S3/Glacier Flashcards
What is S3?
Simple Storage Service. It provides object based (blob) storage. It was one of the first AWS services introduced back in 2006.
Why would I use S3?
Analytics: Data lakes (Athena, Redshift Spectrum, QuickSight), IoT Streaming Data repository (Kinesis Firehose), AI/ML Storage (Rekognition, Lex, MXNet) , Storage class analysis (S3 Mgmt analytics)
Static Web Hosting: simple and massively scalable static website hosting
BitTorrent: use the BitTorrent protocol to retrieve any publicly available object by automatically generating a .torrent file
What is the largest S3 object size?
5TB
What is the largest object in a single PUT?
5GB
When is it recommended to use multi-part uploads?
If yourfile is larger than 100MB
What is a key?
Is NOT a file path though it looks like one pointing to an object store.
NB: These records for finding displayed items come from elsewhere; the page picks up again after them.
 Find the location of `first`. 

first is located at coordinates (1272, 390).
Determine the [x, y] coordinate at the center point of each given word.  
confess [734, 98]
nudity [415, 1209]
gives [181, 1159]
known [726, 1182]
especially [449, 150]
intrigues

It’s the name of the record in the file store
What are S3 storage classes and what is the purpose of each?
- Standard: frequently accessed data
- Standard-IA: long-lived, infrequently access data
- One Zone-IA: long-lived, infrequently accessed, non-critical data
- Reduced redundancy: frequently accessed, non-critical data
- Intelligent-tiering; long-lived data with changing or unknown access patterns
- –
i. Glacier: long-term data archiving with retrieval times ranging from minutes to hours
ii. Glacier Deep Archive: long-term data archiving with retrieval times within 12 hours
What is intelligent tiering?
Moves files to the next tier based on data type/usage
Does intelligent tiering add to the cost?
Yes, it adds some but you will save money due to changing to lower tiers
What is intelligent tiering archive?
Automatically moves data to Glacier or DeepGlacier after a certain period of time. This is NOT lifecycle management
What is S3 Lifecycle Management?
It moves data to other storage classes at a set time.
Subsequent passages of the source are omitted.